SIMD Patterns

Portable SIMD and platform-specific

expert
simdvectorizationperformance
🎮 Interactive Playground

What is SIMD?

SIMD (Single Instruction, Multiple Data) is a form of parallel computation where a single instruction operates on multiple data points simultaneously.
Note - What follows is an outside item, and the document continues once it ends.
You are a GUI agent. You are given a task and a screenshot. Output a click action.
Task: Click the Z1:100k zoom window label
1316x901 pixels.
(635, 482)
Modern CPUs have dedicated SIMD instruction sets (SSE, AVX, NEON) that can process 4, 8, or even 16 values at once, providing massive performance improvements for data-parallel operations.

SIMD is essential for:

  • Multimedia processing: Image, video, audio processing
  • Scientific computing: Linear algebra, simulations
  • Machine learning: Neural network inference
  • Game development: Physics, graphics, collision detection
  • Compression: Fast encoding/decoding
  • Cryptography: Batch encryption/hashing

The Problem

Scalar code processes one element at a time:

// Scalar: 1 operation per instruction
for i in 0..data.len() {
    result[i] = data[i] * 2.0;
}
// For 1000 elements: 1000 multiplications

With SIMD, you can process multiple elements per instruction:

// SIMD: 8 operations per instruction (AVX with f32)
// For 1000 elements: ~125 multiplications (8x speedup)

Challenges:

  1. Architecture differences: SSE vs AVX vs NEON
  2. Alignment requirements: Data must be properly aligned
  3. Remainder handling: What if data isn't divisible by SIMD width?
  4. Portability: Code must work on non-SIMD hardware
  5. Safety: Unsafe APIs require careful handling

Example Code

Example 1: Basic Auto-Vectorization

// The compiler can often auto-vectorize simple loops

// Scalar implementation
fn add_scalar(a: &[f32], b: &[f32], result: &mut [f32]) {
    for i in 0..a.len() {
        result[i] = a[i] + b[i];
    }
}

// Iterator-based (easier to auto-vectorize)
fn add_iterator(a: &[f32], b: &[f32], result: &mut [f32]) {
    result.iter_mut()
        .zip(a.iter().zip(b.iter()))
        .for_each(|(r, (&a, &b))| *r = a + b);
}

// Using chunks for explicit vectorization hint
fn add_chunks(a: &[f32], b: &[f32], result: &mut [f32]) {
    const CHUNK_SIZE: usize = 8; // Hint for AVX

    let len = a.len();
    let chunks = len / CHUNK_SIZE;
    let remainder = len % CHUNK_SIZE;

    // Process chunks (likely vectorized)
    for i in 0..chunks {
        let start = i * CHUNK_SIZE;
        for j in 0..CHUNK_SIZE {
            result[start + j] = a[start + j] + b[start + j];
        }
    }

    // Handle remainder
    for i in (len - remainder)..len {
        result[i] = a[i] + b[i];
    }
}

fn example_auto_vectorization() {
    let a = vec![1.0f32; 1000];
    let b = vec![2.0f32; 1000];
    let mut result = vec![0.0f32; 1000];

    // Benchmark each approach
    let start = std::time::Instant::now();
    for _ in 0..10000 {
        add_scalar(&a, &b, &mut result);
    }
    println!("Scalar: {:?}", start.elapsed());

    let start = std::time::Instant::now();
    for _ in 0..10000 {
        add_iterator(&a, &b, &mut result);
    }
    println!("Iterator: {:?}", start.elapsed());

    let start = std::time::Instant::now();
    for _ in 0..10000 {
        add_chunks(&a, &b, &mut result);
    }
    println!("Chunks: {:?}", start.elapsed());
}

Example 2: Explicit SIMD with std::simd (Portable SIMD)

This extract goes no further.